Mexico’s President Says He Won’t Accept Any Deportations from Texas

Mexican President Andrés Manuel López Obrador criticized a Texas law that would give the state the power to arrest anyone suspected of illegally crossing the border from Mexico into the state of Texas. 

The law is not currently in effect – and it was only technically so for a few hours on Wednesday (March 20) after the Supreme Court cleared the way for Texas to enforce it. However, only a few hours later a three-judge panel of the 5th U.S. Circuit Court of Appeals issued an order that put on hold.

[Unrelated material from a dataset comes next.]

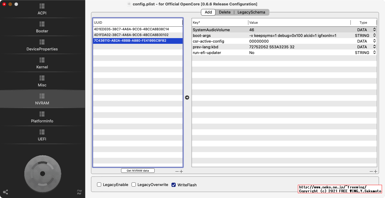Open the UEFI section icon
Viewport: 385px width, 198px height.
42,132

As it stands now, immigration isn’t a state matter, but a federal one, meaning Texas doesn’t have the power to deport anyone unilaterally.

López Obrador was very clear that Mexico wouldn’t accept deportations from Texas, though he didn’t give any details on how that would look. “Of course, we are against this draconian law completely opposite and contrary to human rights,” he said. He also called the law “anti-Christian, unjust, violating precepts, norms, human coexistence, not only international law but even violating the Bible.”

The Mexican President said that, for now, Mexico will wait until the matter of Senate Bill 4 (SB4) is settled in the United States before his government could give an official response on how they would proceed. But he was clear that Mexico could not sit idly by if the law did end up coming into effect. 

“We are not going to stand by and do nothing, that is the answer.” 

López Obrador said all of this during his daily address from the National Palace in Mexico City. He will surely be asked about the law again, once the 5th U.S. Circuit Court of Appeals finally decides whether Texas has the power to deport migrants or whether immigration matters remain federal matters, as they have always been.